Pendant la période de transition vers le socialisme, des projets socialistes et capitalistes coexistent. Par exemple, pendant la transition socialiste en Chine (1949-1978), la réforme agraire elle-même était un projet capitaliste. Cependant, la réforme agraire était également une partie nécessaire de la stratégie socialiste à long terme. Entre 1949 et 1952, la réforme agraire a été achevée dans les zones nouvellement libérées de la campagne chinoise. Pour la première fois de leur vie, des centaines de millions de paysans possédaient une parcelle de terre, avec une moyenne de 0,2 hectare par habitant. Ils ont cultivé leur terre avec beaucoup d’enthousiasme. La production de céréales et de coton a augmenté rapidement au cours de la période de trois ans entre 1949 et 1952. Cependant, en 1953 et 1954, la production de céréales a stagné et la production de coton a diminué fortement au cours des deux années.((Voir Su Xing, « La lutte de deux lignes, socialiste contre capitaliste, après la réforme agraire », Jing Jin Yan Jiu, 1965, no. 7, p. 24.))
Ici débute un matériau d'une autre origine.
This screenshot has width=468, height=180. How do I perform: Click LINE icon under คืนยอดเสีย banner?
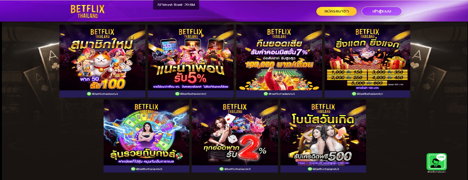(266, 94)
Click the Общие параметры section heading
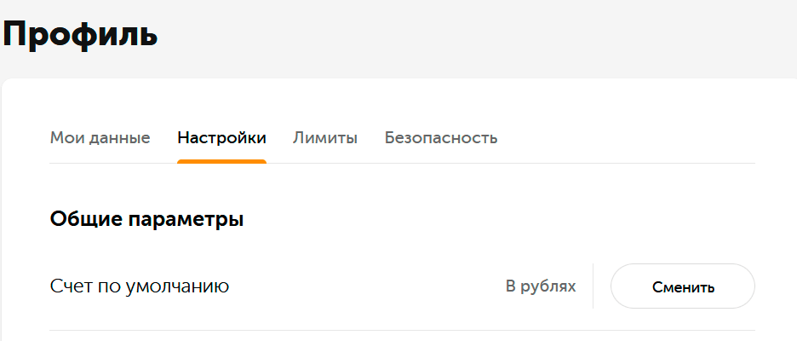The height and width of the screenshot is (341, 797). pos(147,219)
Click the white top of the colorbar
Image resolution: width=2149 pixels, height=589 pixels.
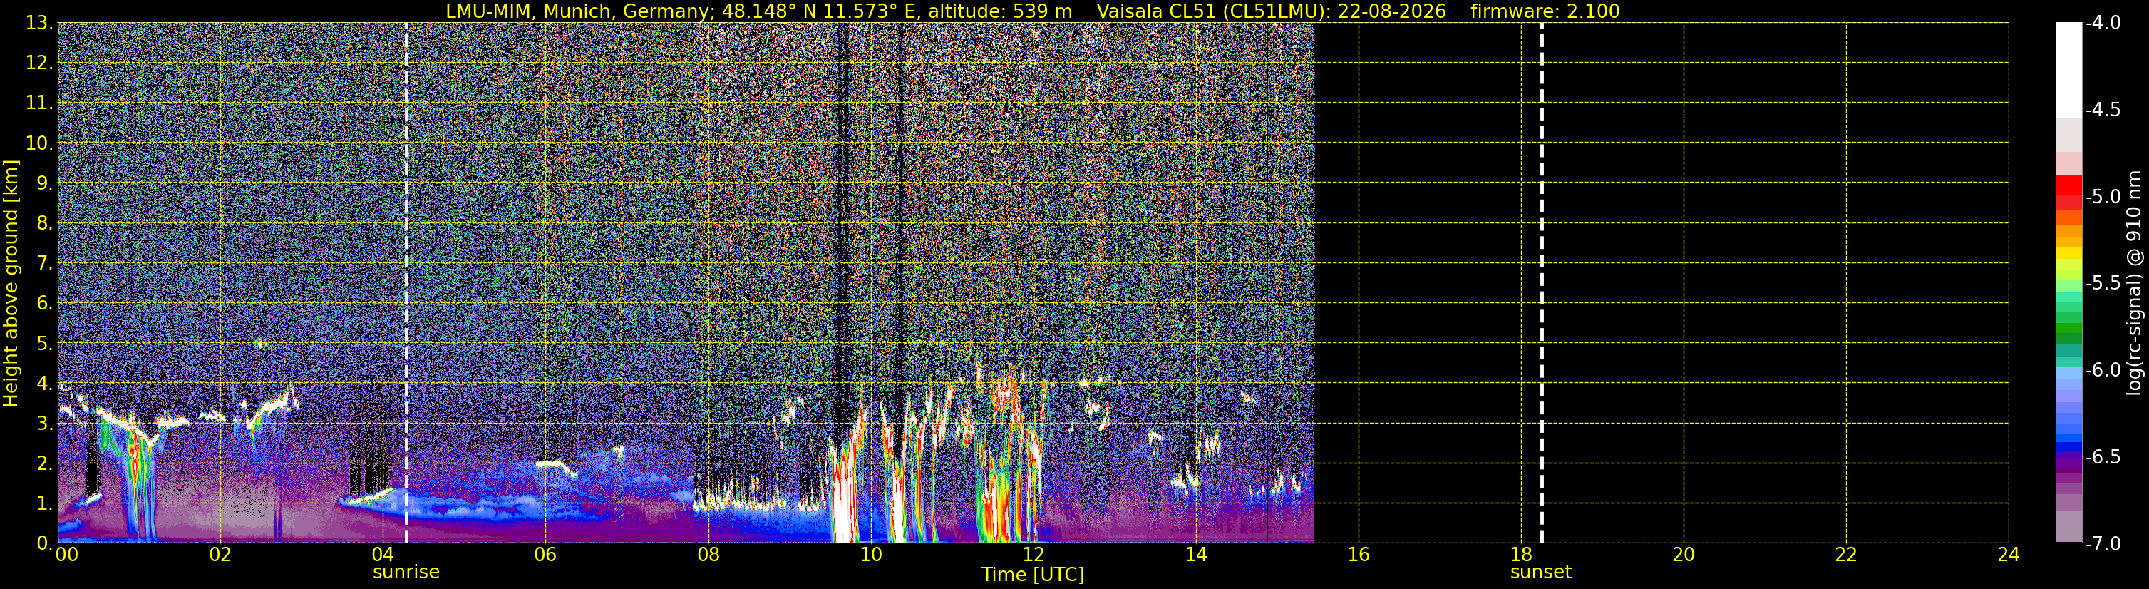point(2068,70)
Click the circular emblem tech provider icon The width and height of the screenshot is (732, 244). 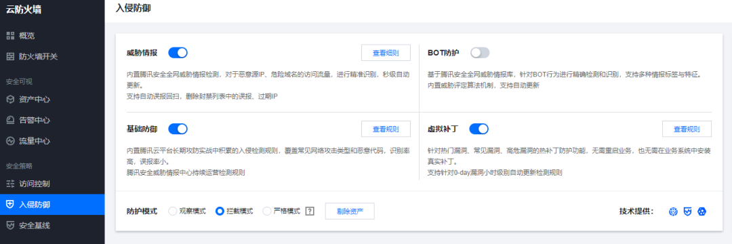pos(673,211)
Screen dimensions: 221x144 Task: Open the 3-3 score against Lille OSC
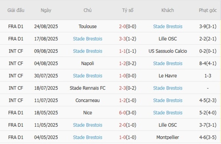tap(123, 39)
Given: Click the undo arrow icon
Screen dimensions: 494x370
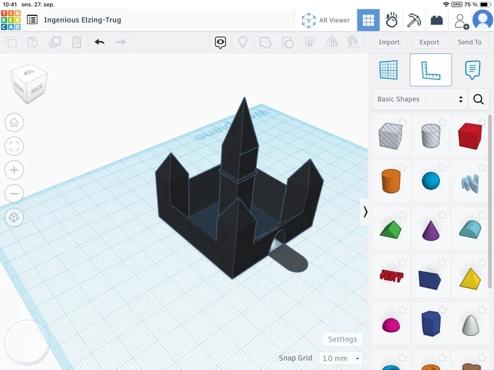Looking at the screenshot, I should [x=100, y=42].
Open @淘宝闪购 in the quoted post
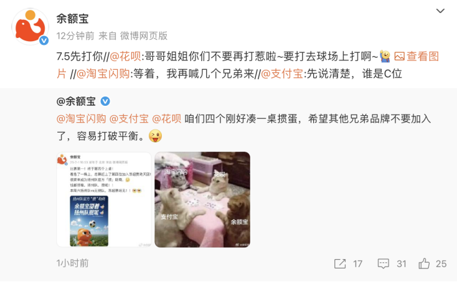457x284 pixels. click(x=82, y=119)
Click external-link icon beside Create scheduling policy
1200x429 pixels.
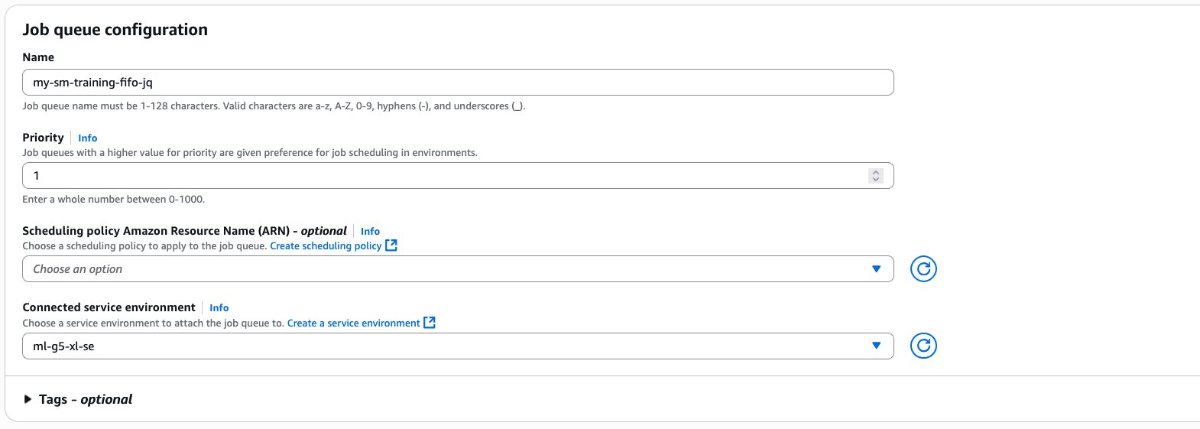[391, 245]
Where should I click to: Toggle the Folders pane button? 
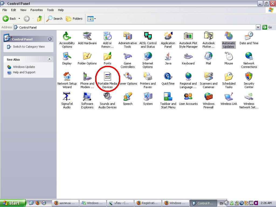74,19
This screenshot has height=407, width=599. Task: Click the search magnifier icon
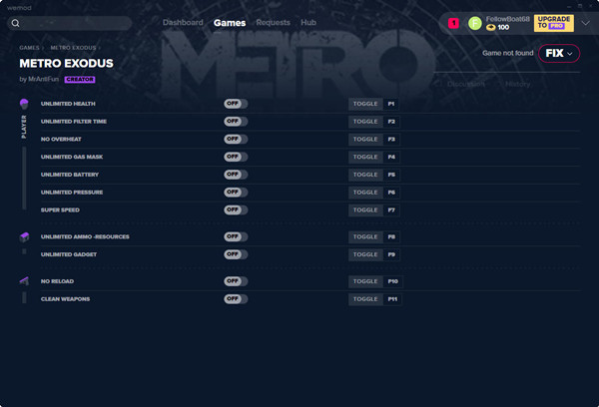point(15,22)
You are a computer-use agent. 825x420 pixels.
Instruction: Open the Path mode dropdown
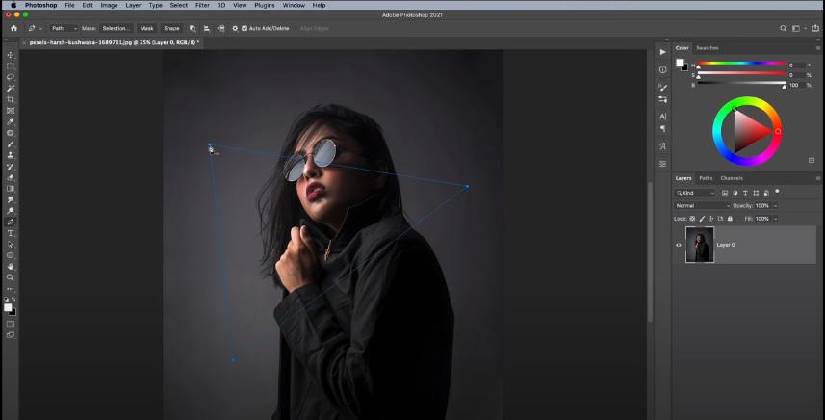click(x=64, y=29)
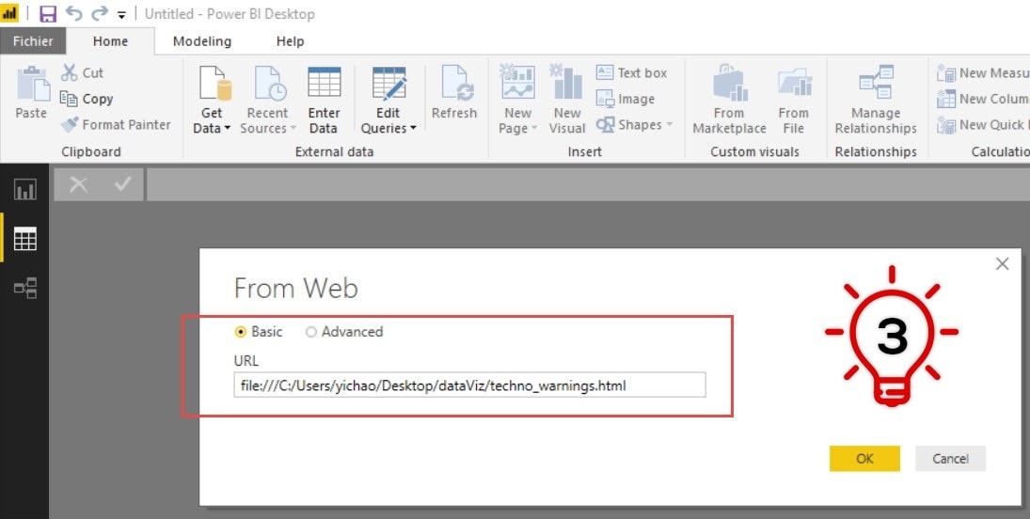The image size is (1030, 519).
Task: Open the Report view in left sidebar
Action: point(24,190)
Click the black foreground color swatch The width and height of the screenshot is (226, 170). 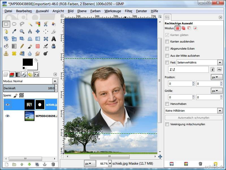pyautogui.click(x=28, y=62)
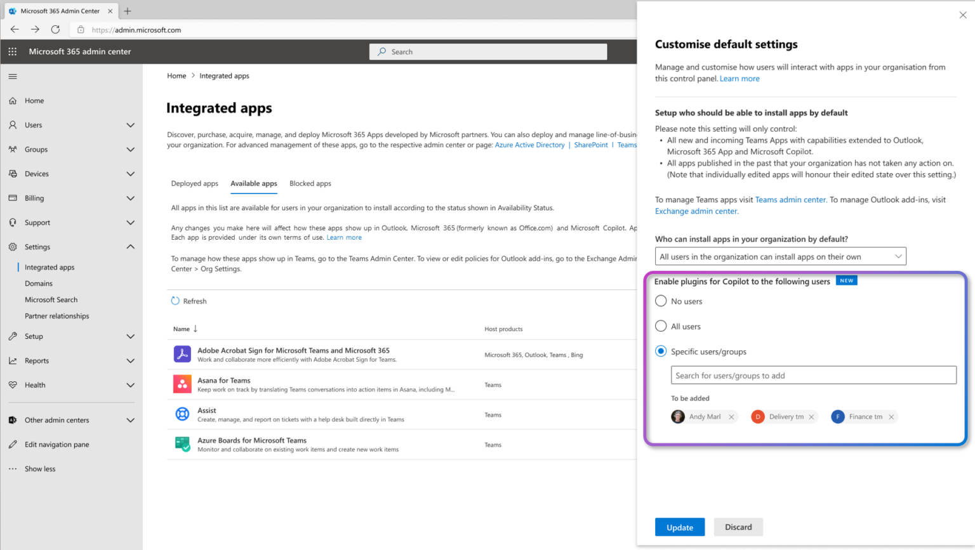Open the Teams admin center link
Viewport: 975px width, 550px height.
(x=790, y=199)
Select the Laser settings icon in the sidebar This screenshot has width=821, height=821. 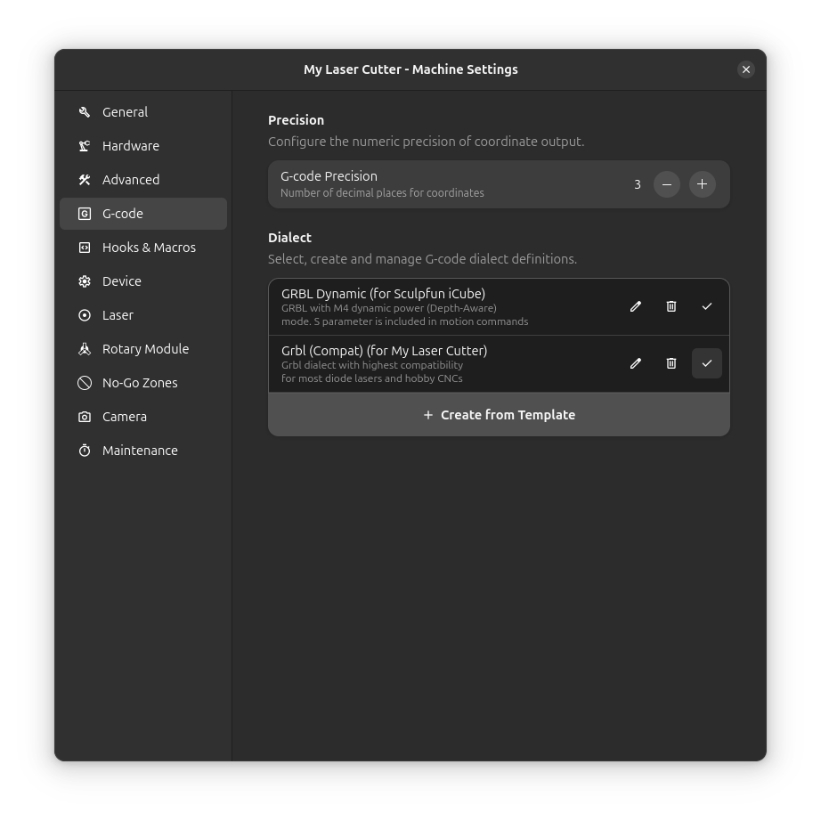(85, 314)
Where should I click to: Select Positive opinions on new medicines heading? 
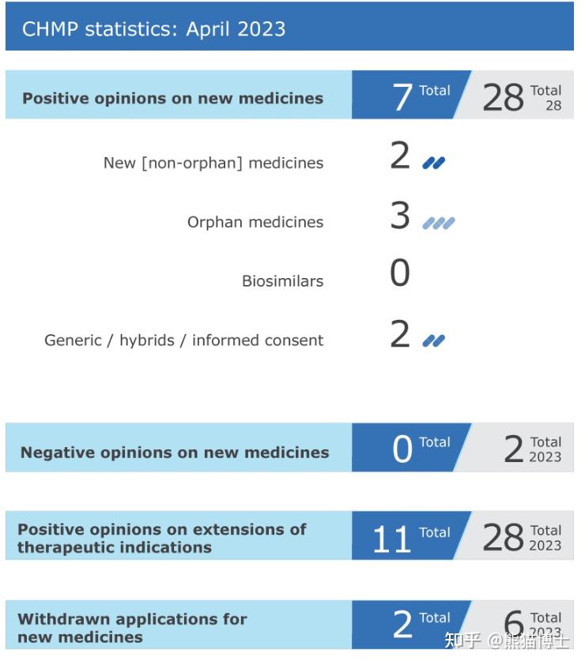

Après cent ans de destruction par les guerres et encore plus d’années de négligence totale par les propriétaires fonciers, l’environnement naturel de la Chine pour l’agriculture était très fragile, et ses terres arables extrêmement rares étaient infertiles. En plus de posséder de très petites parcelles de terres arides, la majorité des paysans possédaient très peu d’outils de production. Parmi les ménages paysans pauvres et moyens-inférieurs, qui représentaient 60 à 70% de la paysannerie chinoise, beaucoup ne possédaient même pas de charrue, encore moins d’autres outils agricoles ou animaux de trait. Sans outils agricoles, l’enthousiasme seul ne pouvait plus continuer à augmenter la production. De plus, en 1953 et 1954, les inondations et la sécheresse ont affecté de vastes zones agricoles. Les paysans individuels qui se tenaient seuls étaient sans défense contre de telles catastrophes naturelles. En outre, tout accident personnel, comme la maladie ou la mort d’un membre de la famille, obligeait une famille paysanne à s’endetter. Lorsque la dette a commencé à monter à travers l’usure, beaucoup de paysans ont été forcés de vendre leurs terres. Avant le début du mouvement coopératif, les activités de vente de terres et d’emprunts privés avaient commencé à augmenter, tout comme le nombre de paysans qui s’étaient engagés comme fermiers.((. Ibid.)) S’il n’y avait pas eu de mouvement coopératif, la tendance aurait été de polariser davantage la paysannerie et reconcentrer la propriété foncière.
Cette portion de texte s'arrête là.